What is being asked:
Every line below that contains the word "project" must be copied.

*** Data for this task Section Begins ***

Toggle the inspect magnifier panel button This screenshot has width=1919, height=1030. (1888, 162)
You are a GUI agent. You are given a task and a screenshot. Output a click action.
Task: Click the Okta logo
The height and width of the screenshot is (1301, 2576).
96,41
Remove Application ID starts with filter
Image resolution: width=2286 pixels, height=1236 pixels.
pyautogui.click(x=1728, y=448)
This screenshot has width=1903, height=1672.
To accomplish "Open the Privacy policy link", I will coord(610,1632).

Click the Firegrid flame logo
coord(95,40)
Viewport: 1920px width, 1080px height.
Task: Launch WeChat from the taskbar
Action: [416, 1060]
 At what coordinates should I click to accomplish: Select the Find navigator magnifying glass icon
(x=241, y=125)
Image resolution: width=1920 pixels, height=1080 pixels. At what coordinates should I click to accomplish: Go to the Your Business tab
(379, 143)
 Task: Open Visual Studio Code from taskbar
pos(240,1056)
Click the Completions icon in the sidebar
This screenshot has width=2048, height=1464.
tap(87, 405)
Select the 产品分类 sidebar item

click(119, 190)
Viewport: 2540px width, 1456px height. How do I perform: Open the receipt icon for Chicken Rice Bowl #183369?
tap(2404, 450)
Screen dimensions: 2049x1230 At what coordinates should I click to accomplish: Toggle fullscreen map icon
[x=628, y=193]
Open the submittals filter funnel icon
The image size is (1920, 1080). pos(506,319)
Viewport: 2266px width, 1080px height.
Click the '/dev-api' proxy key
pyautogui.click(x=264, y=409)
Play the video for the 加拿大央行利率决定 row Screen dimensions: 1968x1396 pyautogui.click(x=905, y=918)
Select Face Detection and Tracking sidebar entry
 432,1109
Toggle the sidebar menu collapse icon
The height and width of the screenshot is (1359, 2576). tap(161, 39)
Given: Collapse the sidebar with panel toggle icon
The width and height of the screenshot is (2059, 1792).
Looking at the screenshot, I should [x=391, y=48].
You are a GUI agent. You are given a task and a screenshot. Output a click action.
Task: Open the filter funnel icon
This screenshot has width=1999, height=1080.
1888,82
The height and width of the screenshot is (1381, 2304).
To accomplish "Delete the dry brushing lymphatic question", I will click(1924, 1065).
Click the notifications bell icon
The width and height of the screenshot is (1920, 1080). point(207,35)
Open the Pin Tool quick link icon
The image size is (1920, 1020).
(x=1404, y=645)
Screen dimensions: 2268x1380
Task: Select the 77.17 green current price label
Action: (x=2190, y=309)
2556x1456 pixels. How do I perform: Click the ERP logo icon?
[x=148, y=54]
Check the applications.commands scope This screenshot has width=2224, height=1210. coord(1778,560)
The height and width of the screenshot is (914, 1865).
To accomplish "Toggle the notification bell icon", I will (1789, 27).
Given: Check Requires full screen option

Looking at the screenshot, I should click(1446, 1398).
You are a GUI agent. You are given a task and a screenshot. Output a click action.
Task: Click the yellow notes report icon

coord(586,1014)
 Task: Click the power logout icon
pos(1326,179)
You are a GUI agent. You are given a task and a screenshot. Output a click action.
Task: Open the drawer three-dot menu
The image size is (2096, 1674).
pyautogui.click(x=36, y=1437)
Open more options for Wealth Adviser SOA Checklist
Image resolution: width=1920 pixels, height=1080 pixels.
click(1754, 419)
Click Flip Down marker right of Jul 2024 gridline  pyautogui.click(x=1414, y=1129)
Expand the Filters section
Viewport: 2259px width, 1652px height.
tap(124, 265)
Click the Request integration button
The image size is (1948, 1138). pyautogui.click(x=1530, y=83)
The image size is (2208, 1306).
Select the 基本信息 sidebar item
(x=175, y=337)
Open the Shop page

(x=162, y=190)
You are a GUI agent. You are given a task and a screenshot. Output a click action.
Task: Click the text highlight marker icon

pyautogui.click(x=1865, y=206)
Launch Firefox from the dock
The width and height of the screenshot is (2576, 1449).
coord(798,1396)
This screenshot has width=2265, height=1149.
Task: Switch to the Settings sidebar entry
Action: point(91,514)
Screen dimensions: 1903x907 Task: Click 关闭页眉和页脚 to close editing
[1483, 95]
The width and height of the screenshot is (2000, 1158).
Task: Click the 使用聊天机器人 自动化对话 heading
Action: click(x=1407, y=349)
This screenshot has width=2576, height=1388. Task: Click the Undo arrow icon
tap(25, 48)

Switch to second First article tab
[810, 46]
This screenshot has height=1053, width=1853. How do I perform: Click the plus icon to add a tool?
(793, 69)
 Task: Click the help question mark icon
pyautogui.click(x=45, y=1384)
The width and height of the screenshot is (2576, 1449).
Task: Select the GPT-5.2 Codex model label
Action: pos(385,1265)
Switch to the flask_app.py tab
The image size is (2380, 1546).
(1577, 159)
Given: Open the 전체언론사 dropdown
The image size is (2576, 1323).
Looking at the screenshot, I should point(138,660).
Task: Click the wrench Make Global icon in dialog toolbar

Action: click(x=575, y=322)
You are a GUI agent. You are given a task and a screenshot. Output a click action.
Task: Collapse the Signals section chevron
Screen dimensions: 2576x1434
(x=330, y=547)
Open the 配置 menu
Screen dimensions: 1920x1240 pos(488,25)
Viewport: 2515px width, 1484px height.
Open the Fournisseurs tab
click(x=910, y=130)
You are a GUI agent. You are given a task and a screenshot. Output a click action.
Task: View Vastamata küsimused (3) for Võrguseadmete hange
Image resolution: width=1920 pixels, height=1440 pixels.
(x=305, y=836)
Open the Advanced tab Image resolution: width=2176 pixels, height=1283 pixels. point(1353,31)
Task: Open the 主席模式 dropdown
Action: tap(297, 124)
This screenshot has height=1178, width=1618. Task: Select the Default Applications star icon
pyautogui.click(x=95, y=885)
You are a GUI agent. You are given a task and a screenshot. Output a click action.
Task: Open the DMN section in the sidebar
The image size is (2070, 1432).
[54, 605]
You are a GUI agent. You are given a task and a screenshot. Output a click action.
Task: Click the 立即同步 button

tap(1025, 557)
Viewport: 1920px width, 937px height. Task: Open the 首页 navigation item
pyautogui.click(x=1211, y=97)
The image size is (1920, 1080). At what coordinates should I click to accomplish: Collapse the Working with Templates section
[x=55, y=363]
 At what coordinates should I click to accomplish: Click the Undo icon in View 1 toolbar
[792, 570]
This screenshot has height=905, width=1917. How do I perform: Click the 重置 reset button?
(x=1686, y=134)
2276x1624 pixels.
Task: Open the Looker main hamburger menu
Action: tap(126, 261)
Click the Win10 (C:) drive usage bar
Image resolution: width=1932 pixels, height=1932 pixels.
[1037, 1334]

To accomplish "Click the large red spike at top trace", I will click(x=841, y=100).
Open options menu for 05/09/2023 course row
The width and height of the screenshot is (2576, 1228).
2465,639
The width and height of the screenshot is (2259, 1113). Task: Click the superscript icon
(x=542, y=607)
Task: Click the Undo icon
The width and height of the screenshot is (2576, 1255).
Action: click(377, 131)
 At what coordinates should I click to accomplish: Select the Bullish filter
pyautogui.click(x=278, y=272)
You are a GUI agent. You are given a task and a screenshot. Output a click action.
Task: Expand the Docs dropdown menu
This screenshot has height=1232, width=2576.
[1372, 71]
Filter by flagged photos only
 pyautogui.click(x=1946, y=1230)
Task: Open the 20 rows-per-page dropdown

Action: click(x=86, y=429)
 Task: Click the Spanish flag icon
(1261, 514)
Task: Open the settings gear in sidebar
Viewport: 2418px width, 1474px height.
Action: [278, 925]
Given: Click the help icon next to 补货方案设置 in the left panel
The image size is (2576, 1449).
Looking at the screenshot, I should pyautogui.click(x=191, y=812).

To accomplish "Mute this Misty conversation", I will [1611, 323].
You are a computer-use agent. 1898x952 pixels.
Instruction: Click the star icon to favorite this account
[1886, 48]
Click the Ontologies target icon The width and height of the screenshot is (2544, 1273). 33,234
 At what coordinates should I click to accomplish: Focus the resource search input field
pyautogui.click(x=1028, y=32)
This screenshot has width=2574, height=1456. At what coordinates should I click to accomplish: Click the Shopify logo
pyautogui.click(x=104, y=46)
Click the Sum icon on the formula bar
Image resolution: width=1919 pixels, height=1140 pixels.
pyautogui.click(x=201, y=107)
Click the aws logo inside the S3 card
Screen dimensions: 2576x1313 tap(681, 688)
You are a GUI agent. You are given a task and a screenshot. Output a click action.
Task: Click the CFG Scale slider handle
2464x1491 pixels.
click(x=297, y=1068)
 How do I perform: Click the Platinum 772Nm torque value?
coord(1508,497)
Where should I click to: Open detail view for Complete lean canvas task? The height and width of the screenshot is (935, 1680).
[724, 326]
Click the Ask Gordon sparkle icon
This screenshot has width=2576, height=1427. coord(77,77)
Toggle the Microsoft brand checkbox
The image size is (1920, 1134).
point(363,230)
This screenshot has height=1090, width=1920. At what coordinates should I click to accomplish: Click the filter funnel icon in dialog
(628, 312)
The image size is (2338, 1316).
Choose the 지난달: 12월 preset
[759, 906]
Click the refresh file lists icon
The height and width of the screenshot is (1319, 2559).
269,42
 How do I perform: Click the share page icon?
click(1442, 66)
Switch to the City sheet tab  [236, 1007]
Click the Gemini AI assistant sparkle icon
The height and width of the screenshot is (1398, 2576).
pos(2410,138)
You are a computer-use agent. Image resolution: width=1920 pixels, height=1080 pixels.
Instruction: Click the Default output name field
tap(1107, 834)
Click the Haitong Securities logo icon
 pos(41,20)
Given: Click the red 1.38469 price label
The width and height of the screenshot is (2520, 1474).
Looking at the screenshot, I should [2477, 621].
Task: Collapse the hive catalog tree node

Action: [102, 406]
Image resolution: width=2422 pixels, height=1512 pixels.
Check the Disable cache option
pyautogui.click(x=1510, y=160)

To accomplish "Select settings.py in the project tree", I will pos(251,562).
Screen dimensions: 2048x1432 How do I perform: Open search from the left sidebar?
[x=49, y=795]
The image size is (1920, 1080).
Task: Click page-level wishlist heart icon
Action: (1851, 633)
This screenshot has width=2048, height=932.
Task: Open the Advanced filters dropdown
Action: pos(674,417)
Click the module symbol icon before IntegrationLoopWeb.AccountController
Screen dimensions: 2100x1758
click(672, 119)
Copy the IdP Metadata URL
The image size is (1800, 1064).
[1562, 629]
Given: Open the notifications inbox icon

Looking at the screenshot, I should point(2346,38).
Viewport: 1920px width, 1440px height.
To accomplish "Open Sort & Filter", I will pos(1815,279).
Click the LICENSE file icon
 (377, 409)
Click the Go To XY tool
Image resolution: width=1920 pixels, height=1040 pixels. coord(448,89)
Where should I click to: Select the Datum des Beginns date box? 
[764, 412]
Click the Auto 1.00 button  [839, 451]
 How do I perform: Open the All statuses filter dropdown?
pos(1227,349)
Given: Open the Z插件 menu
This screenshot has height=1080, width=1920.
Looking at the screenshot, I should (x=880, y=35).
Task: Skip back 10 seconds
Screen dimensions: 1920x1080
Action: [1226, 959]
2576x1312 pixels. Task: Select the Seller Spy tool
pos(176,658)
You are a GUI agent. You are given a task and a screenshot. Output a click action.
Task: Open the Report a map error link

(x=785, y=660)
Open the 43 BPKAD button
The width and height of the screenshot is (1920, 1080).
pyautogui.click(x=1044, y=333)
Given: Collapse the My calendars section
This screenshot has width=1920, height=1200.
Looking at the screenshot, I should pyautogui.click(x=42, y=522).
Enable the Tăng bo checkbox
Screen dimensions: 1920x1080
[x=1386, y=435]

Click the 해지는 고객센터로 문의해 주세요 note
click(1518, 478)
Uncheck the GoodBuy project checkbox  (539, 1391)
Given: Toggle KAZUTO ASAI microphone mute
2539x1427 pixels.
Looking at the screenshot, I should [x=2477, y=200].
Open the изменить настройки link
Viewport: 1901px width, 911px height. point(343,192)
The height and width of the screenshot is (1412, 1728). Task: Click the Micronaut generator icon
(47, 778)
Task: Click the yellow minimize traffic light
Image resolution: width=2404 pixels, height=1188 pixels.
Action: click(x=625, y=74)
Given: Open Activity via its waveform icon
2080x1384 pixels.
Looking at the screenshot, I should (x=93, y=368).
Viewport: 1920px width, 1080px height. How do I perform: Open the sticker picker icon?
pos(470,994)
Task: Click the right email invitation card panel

*** Data for this task Section Ends ***

Answer space:
To accomplish "Select settings.py in the project tree", I will pos(251,562).
Uncheck the GoodBuy project checkbox  (539, 1391)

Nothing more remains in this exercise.